About axles, an 02J equipped VR6 is just as likely to snap axles at increased power levels (turbo'ed). The 02M tranny (stock Turbo S) and matched axles are much beefier as the splines are designed to handle a lot more torque. Either swap one in with euro TDI axles or have the 02J and weaker axles lingering as a possible hinderance. Some STG3 owners have never had any issues with 02J's even with driving hard. For example 'little p' on the forums (GTI) has ran a 12.7 w/ APR STG3 and has never broken an 02J axle.


----------



## FastAndFurious (Feb 2, 2002)

*Re: (gt2437)*

yes exactly, a gti will run those numbers, now lets see a beetle run those same numbers. I dont think so http://****************.com/smile/emthdown.gif 
there have been gti's with stock turbos running what your running with apr stg3, and this is where to me its not worth it


----------



## silvervwbeetle (Mar 20, 2002)

*Re: (FastAndFurious)*

drive shaft shop makes some good axles , you can just put those in 
http://www.driveshaftshop.com


----------



## gt2437 (Jul 29, 2000)

*Re: (FastAndFurious)*


_Quote, originally posted by *FastAndFurious* »_yes exactly, a gti will run those numbers, now lets see a beetle run those same numbers. I dont think so http://****************.com/smile/emthdown.gif 
there have been gti's with stock turbos running what your running with apr stg3, and this is where to me its not worth it

Why wouldn't a beetle put down those numbers? coefficient drag? weight?
I don't think stock turbo guys are putting down 290whp like me.


----------



## FastAndFurious (Feb 2, 2002)

*Re: (gt2437)*


_Quote, originally posted by *gt2437* »_
Why wouldn't a beetle put down those numbers? coefficient drag? weight?
I don't think stock turbo guys are putting down 290whp like me.

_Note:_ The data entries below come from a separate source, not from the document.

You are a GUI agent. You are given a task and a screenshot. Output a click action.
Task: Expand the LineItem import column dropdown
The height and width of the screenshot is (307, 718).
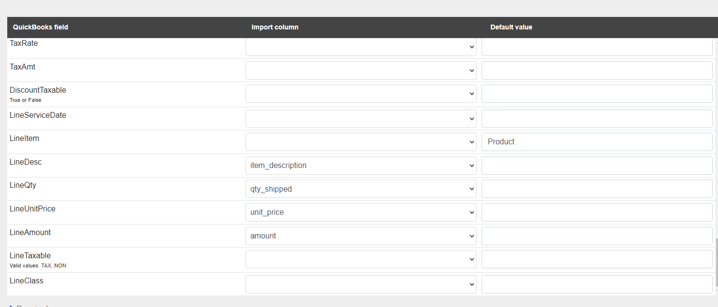pos(361,142)
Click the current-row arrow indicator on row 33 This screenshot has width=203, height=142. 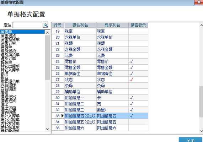point(63,116)
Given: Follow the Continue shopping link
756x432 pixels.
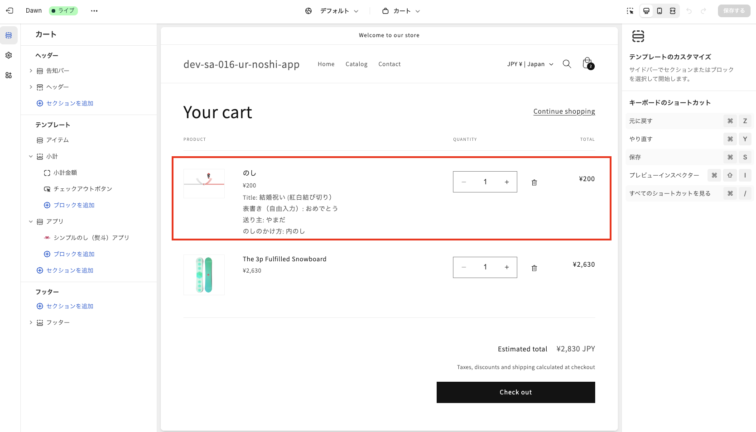Looking at the screenshot, I should tap(564, 111).
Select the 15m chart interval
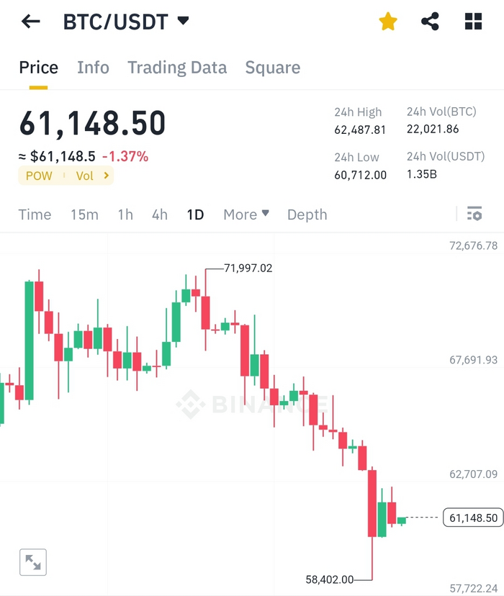Image resolution: width=504 pixels, height=596 pixels. click(x=84, y=215)
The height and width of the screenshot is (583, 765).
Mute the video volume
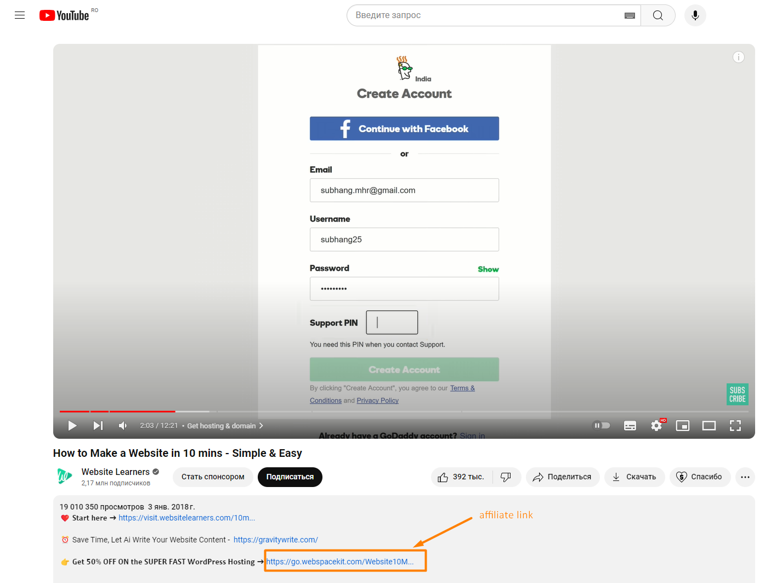pos(122,425)
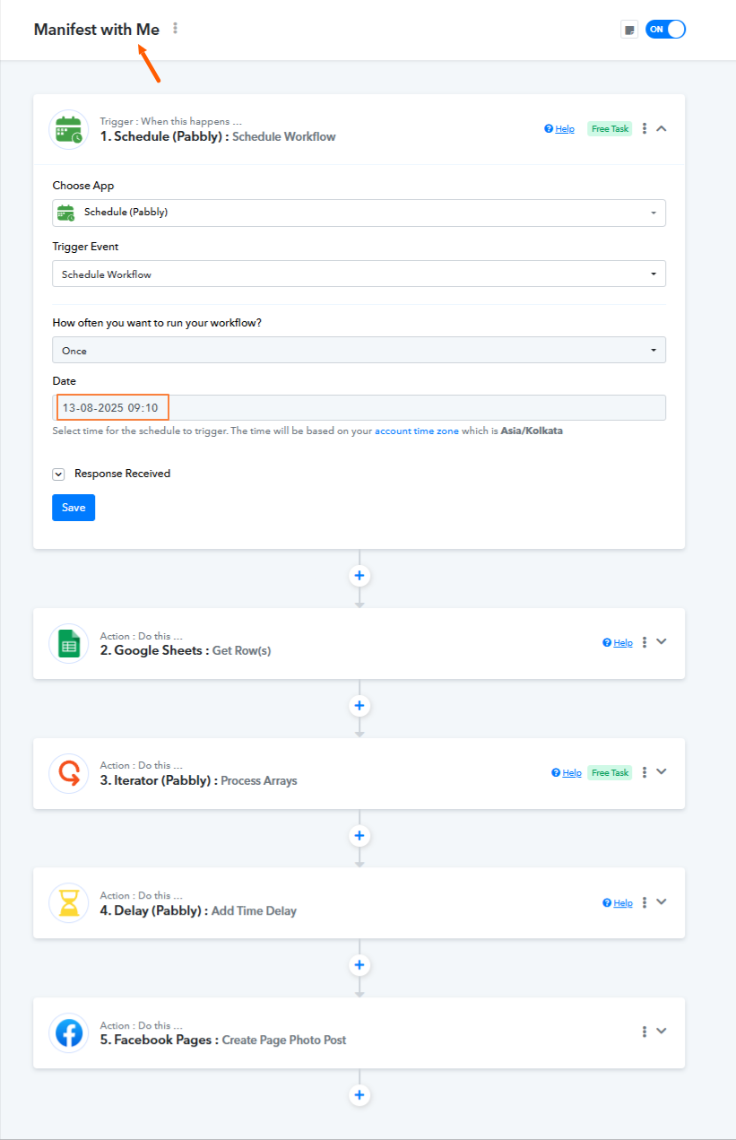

you may be putting that much but you still run high 13's if you are even in the 13's


----------



## gt2437 (Jul 29, 2000)

*Re: (FastAndFurious)*


_Quote, originally posted by *FastAndFurious* »_
you may be putting that much but you still run high 13's if you are even in the 13's


what do you mean by that? I don't drag my car, so yeah I wouldn't know.








But a 2960 pound car with 290whp is a 12 second car with slicks, skill, clutch, and LSD.
Where are you basing the fact that a New Beetle is that much slower than a GTI w/ the same mods? It is a freaking MK4 GTI w/ a retro body. 
If you're blaming it on the APH, well the power numbers are right there with other APR STG3 GTI's since all the 'weaker' components of the APH have been replaced (fuel injectors/turbo/exhaust/etc). 

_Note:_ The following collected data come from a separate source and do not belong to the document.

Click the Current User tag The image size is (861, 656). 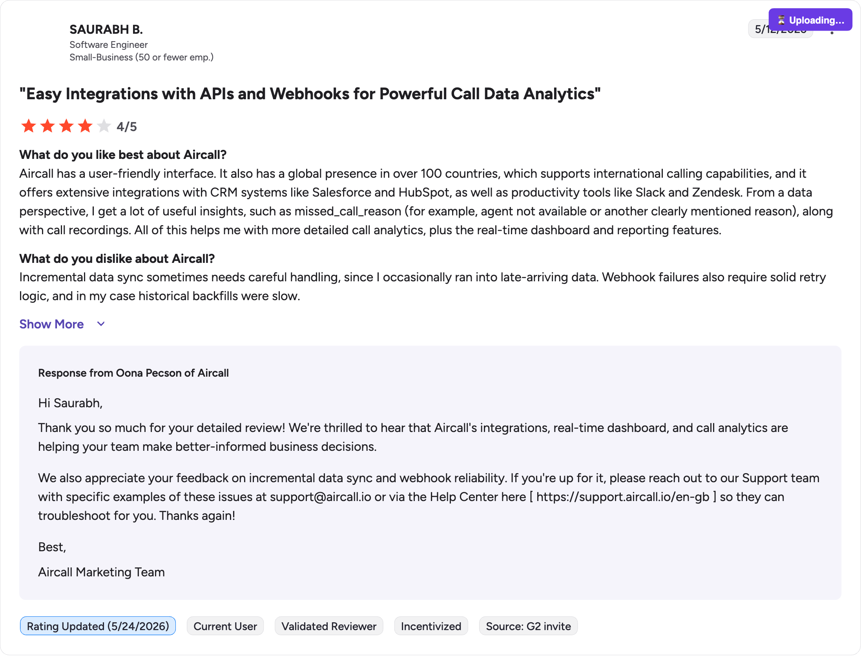[x=225, y=626]
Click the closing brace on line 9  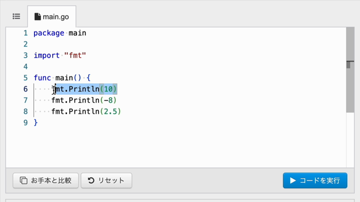coord(35,123)
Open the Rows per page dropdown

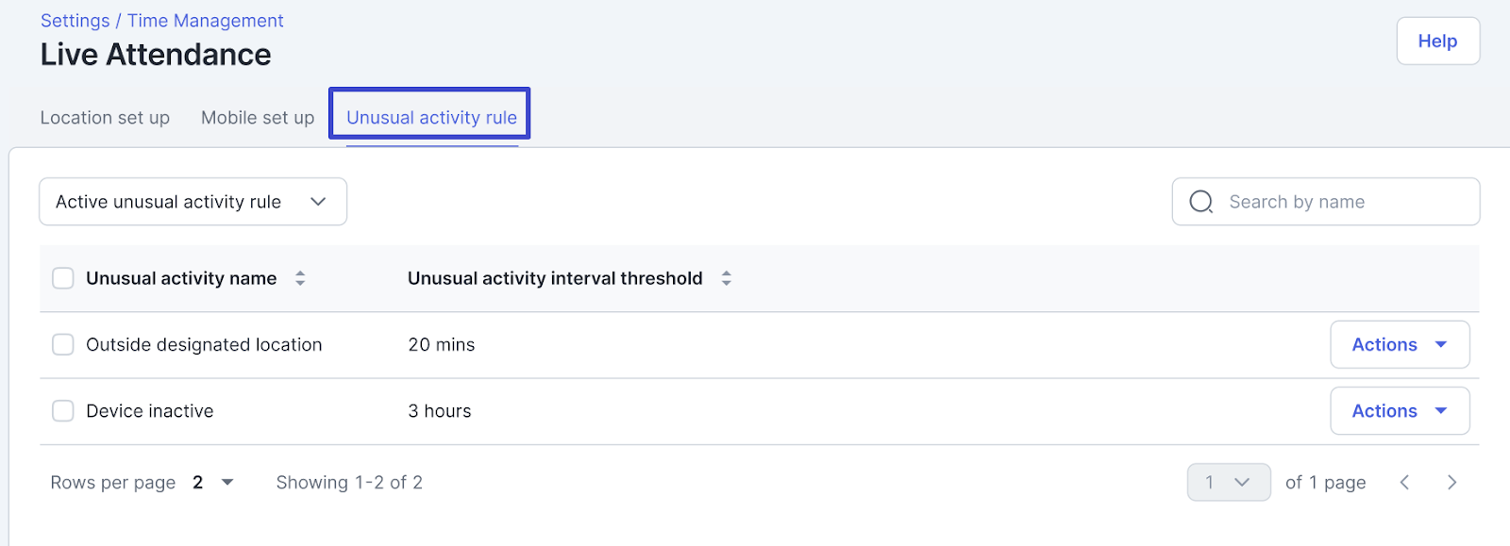[213, 483]
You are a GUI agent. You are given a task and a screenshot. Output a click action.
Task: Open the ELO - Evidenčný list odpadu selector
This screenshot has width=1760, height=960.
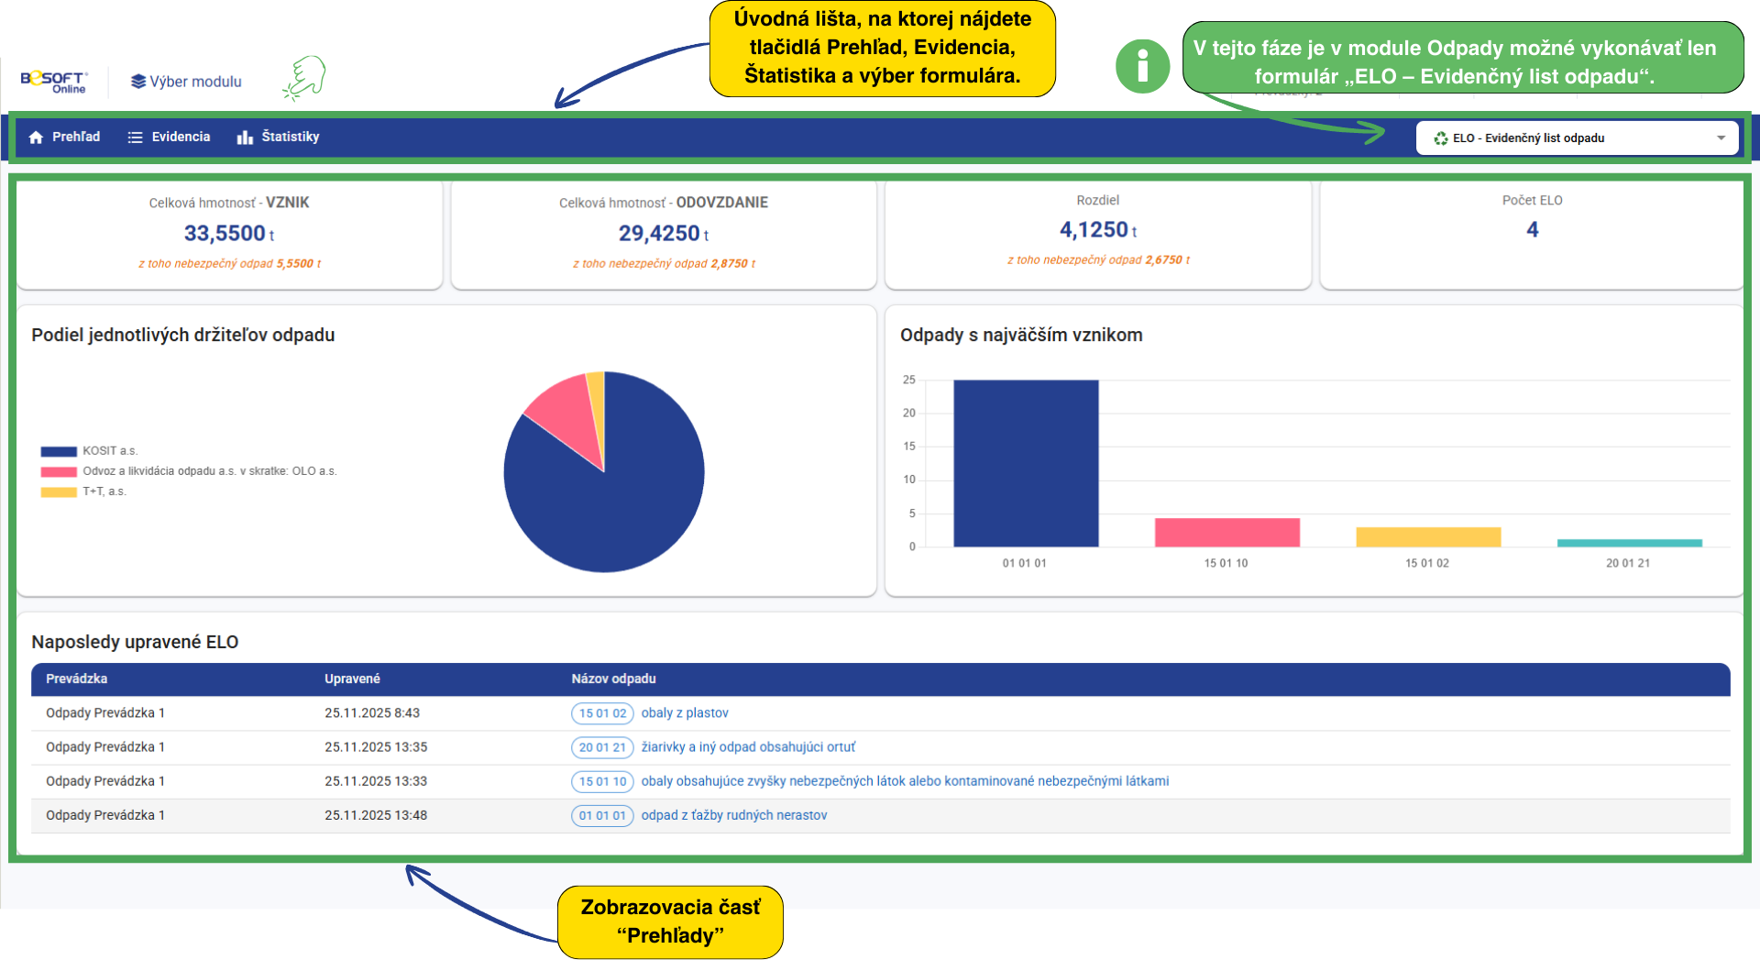pyautogui.click(x=1558, y=138)
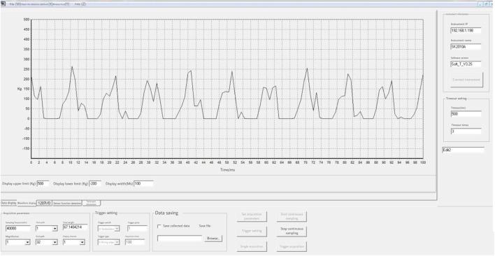Click the Display lower limit field

[x=95, y=183]
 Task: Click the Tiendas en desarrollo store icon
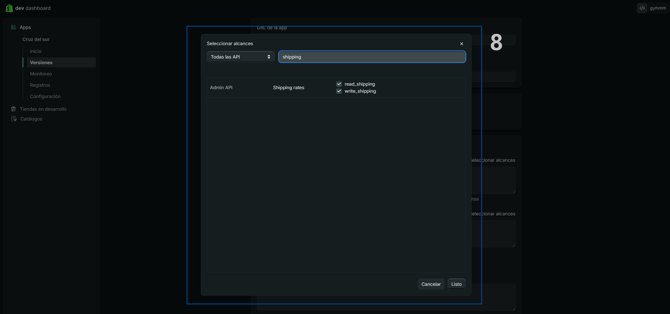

_Modified by gt2437 at 3:48 AM 1-25-2004_


----------



## FastAndFurious (Feb 2, 2002)

*Re: (gt2437)*

haha now its 12 seconds








bro if u run 12 seconds with ur car then ill give u my car for free








anyway im done...and i have the aph and aph is a piece of junk
done responding to this thread


----------



## Turbobug (Jun 8, 2000)

*Re: (FastAndFurious)*

what you dont understand is that there are only a few weaker components that gt has already pointed out. If these are replaced, it is the same engine as any other 1.8t, AWD, AWP, etc. Its really not a hard concept.


----------



## gt2437 (Jul 29, 2000)

*Re: (FastAndFurious)*


_Quote, originally posted by *FastAndFurious* »_haha now its 12 seconds








bro if u run 12 seconds with ur car then ill give u my car for free








anyway im done...and i have the aph and aph is a piece of junk
done responding to this thread









The numbers are there. I'm sorry that you feel the APH is junk -- when it's only issues are the fuel injectors/turbo/ECU tuning/exhaust. All that has been replaced. Bug_power is tweaking his big turbo setup on his APH and will make more power then me for sure. I'm looking for more power and will have it soon







. 

_Quote, originally posted by *turbobug* »_what you dont understand is that there are only a few weaker components that gt has already pointed out. If these are replaced, it is the same engine as any other 1.8t, AWD, AWP, etc. Its really not a hard concept.

thanks tb














If F&F had taken the money he spent on rims/tires/ICE on his car, he could have a high 12 second car too.


----------



## FastAndFurious (Feb 2, 2002)

*Re: (gt2437)*


_Quote, originally posted by *gt2437* »_

thanks tb














If F&F had taken the money he spent on rims/tires/ICE on his car, he could have a high 12 second car too.









 dont worry ill have the ice and 12 second car pretty soon








I understant what you are saying gt...you and few others on this board were the brave ones to go get big turbo upgrades on your car, i believe there are about 2 or 3 of you that have the aph with turbo upgrades...i know that you guys are producing power, but i dont see the numbers...lets see some drag numbers. In the end it doesnt matter if you have 500hp or a 1000hp, its the 1/4 mile no?


----------



## gt2437 (Jul 29, 2000)

*Re: (FastAndFurious)*


_Quote, originally posted by *FastAndFurious* »_ dont worry ill have the ice and 12 second car pretty soon








I understant what you are saying gt...you and few others on this board were the brave ones to go get big turbo upgrades on your car, i believe there are about 2 or 3 of you that have the aph with turbo upgrades...i know that you guys are producing power, but i dont see the numbers...lets see some drag numbers. In the end it doesnt matter if you have 500hp or a 1000hp, its the 1/4 mile no?


I'm looking at either an 02M swap or just getting a clutch/flywheel/LSD for the O2J. Probably going with the 02M (w/beefier clutch, lw flywheel, and LSD) though if I can source it. Then I will start taking it to the track.


----------



## FastAndFurious (Feb 2, 2002)

*Re: (gt2437)*

thats what i like to hear http://****************.com/smile/emthup.gif let me know how that works out


----------